- Material provided:

━━━━━━━━━━━━━━━━━━━━

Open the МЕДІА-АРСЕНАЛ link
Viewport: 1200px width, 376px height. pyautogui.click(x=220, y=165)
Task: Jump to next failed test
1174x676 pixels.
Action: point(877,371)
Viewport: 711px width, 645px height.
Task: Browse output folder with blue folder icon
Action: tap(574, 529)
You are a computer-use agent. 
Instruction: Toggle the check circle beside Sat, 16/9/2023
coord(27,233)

━━━━━━━━━━━━━━━━━━━━

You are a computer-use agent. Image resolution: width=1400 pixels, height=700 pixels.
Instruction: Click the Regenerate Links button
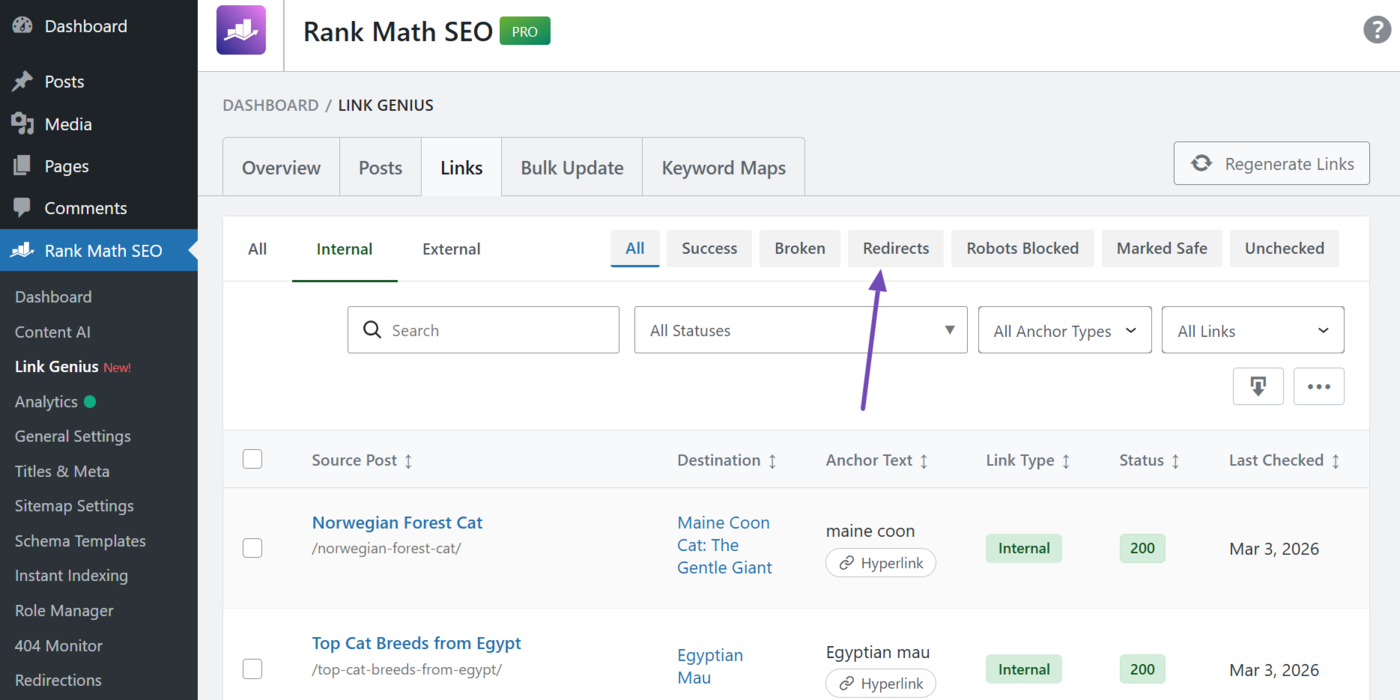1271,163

━━━━━━━━━━━━━━━━━━━━

- Task description:
Tally every line above that has the word "agent", and report the total with no other words.

- Task result:
2